Diarra, un giovane di 26 anni originario del Mali, viene ucciso domenica 20 ottobre a Verona con 3 colpi di pistola al petto da un poliziotto della Polfer. Quest’ultimo dice di aver sparato perché minacciato dal ragazzo che, armato di un coltello, lo ha aggredito. Ma questo non lo assolve dall’omicidio perpetrato. Lo stesso agente ha tentato di rianimarlo con un massaggio cardiaco. Numerosi testimoni parlano di stato confusionale in cui il giovane versava. Chi conosceva Diarra ha raccontato di una persona caduta in una spirale depressiva a causa dei problemi legati alla mancata regolarizzazione. Era un richiedente asilo che, come tanti altri, viveva in un limbo fatto di fatiche e frustrazioni, sfruttamento e mancanza di accoglienza che portano alcuni ad una vera e propria deriva. Il tutto alimentato da uno stato razzista che attacca la vita degli immigrati fino a farne morire tanti in mare.

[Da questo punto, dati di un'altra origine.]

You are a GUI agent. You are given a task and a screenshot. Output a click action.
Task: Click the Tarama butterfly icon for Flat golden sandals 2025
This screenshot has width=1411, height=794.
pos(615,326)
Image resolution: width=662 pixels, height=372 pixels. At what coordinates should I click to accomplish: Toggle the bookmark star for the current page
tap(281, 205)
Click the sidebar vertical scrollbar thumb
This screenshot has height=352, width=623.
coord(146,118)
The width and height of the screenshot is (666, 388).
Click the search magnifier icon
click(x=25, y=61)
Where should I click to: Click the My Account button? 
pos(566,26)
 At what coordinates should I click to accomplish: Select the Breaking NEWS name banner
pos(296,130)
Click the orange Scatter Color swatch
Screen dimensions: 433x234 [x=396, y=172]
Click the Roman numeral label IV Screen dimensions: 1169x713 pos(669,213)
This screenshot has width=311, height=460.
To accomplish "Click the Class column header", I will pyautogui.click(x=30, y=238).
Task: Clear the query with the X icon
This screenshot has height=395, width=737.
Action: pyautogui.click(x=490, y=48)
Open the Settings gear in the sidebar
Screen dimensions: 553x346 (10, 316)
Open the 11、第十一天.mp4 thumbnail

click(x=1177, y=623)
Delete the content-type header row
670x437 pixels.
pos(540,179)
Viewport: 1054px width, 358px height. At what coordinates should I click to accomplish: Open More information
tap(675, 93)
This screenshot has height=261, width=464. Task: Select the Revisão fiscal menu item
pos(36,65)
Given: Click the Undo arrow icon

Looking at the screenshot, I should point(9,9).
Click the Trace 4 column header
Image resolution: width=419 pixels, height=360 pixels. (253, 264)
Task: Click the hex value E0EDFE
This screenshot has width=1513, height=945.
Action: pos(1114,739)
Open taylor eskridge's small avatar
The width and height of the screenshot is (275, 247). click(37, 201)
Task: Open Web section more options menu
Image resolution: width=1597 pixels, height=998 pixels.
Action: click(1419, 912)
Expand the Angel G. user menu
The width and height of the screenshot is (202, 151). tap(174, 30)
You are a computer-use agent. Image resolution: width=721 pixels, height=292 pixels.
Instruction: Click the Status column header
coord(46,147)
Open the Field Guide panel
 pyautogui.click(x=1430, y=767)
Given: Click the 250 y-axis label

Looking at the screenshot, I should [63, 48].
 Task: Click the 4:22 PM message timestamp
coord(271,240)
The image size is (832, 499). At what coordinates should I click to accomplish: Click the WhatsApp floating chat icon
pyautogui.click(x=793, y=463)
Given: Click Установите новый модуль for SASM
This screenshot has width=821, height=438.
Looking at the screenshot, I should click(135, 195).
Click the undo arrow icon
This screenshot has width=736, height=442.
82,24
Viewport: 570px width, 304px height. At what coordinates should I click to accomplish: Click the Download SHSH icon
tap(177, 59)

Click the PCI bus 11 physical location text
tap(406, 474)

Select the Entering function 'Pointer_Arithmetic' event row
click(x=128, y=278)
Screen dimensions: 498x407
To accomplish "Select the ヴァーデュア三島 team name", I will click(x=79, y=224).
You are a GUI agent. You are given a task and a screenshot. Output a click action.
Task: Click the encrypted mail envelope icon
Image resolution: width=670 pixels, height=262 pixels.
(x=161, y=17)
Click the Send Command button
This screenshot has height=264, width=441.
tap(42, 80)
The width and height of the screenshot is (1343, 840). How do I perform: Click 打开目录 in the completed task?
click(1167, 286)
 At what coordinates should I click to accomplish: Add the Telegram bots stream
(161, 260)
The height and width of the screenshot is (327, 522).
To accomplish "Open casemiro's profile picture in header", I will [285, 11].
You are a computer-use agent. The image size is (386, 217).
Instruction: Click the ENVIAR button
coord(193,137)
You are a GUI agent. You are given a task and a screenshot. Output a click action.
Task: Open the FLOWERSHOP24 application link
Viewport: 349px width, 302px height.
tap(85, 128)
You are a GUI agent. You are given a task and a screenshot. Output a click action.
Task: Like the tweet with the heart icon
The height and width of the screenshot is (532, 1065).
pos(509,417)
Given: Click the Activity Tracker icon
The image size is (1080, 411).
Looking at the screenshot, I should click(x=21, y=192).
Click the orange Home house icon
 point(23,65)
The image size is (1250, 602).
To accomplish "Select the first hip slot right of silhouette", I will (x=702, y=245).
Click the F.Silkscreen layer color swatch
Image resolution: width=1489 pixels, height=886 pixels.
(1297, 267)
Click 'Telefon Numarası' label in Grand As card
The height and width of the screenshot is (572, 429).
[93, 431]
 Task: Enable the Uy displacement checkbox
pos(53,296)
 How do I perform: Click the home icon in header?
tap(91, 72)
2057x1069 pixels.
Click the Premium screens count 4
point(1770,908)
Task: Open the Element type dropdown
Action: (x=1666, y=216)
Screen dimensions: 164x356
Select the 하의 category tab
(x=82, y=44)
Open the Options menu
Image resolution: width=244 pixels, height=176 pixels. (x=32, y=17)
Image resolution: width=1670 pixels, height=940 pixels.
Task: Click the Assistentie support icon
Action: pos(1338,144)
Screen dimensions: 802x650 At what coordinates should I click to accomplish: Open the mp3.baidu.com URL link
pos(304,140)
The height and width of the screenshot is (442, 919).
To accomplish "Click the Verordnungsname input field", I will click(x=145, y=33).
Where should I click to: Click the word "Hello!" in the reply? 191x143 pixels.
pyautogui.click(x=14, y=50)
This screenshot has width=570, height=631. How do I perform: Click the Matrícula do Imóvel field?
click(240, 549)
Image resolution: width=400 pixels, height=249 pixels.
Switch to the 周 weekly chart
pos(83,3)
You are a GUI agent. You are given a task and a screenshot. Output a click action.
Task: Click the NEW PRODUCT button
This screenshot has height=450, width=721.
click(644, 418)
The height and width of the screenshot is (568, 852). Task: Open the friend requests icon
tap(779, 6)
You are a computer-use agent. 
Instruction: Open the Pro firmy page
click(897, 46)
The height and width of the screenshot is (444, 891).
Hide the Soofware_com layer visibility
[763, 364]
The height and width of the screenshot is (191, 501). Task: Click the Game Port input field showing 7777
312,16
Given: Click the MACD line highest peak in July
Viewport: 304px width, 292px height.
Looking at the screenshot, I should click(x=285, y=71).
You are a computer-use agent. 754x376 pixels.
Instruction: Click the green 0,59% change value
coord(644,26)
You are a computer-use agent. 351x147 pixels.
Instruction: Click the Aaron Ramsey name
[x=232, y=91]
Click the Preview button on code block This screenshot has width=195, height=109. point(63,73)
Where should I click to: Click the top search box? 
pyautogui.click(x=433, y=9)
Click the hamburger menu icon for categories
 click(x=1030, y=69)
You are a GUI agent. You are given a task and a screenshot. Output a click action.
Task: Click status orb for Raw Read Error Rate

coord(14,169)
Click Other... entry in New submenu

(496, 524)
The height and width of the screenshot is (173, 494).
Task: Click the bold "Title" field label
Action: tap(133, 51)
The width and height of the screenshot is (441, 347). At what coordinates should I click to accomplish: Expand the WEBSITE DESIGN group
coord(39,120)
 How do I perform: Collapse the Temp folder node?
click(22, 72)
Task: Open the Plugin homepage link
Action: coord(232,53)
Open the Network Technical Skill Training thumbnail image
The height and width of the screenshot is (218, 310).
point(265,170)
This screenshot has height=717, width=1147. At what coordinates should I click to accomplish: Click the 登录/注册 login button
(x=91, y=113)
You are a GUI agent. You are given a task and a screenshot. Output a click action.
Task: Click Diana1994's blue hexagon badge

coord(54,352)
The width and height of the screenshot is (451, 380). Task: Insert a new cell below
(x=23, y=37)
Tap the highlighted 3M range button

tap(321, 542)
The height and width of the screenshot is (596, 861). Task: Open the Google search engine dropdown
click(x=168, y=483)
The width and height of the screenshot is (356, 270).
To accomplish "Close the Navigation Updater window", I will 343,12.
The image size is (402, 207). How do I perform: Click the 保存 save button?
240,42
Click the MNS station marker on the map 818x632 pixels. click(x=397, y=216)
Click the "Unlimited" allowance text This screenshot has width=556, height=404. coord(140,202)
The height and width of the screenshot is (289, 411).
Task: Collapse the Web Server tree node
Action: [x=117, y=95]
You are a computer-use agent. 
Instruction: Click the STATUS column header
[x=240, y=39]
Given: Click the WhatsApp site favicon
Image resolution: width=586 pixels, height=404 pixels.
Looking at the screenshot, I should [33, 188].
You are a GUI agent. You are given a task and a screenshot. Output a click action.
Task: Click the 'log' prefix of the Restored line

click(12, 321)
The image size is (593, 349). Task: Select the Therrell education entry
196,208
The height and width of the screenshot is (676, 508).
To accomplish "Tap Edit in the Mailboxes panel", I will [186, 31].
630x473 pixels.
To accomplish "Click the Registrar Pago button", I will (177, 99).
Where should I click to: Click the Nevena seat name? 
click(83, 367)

Una tragedia come questa dovrebbe suscitare tristezza per quella vita distrutta nel fiore degli anni, riflessione sul fatto che forse si sarebbe potuta evitare se ci fosse stato più aiuto, prevenzione e accoglienza. Tanti in questo momento probabilmente ci pensano e cercano motivi per aiutare chi è in difficoltà. Non il ministro Salvini che vomita odio dai social, non la presidente Meloni, impegnata a deportare gli immigrati contro ogni diritto umano e internazionale.
Noi siamo altro come tanta gente che crede nell’umanità. Denunciamo la cattiveria e la disumanità di chi è al governo e di quei retrivi che, seppur in minoranza tra la gente comune, intossicano la nostra vita; facciamo appello al senso di umanità che è in ognuno di noi perché si sviluppi e cresca.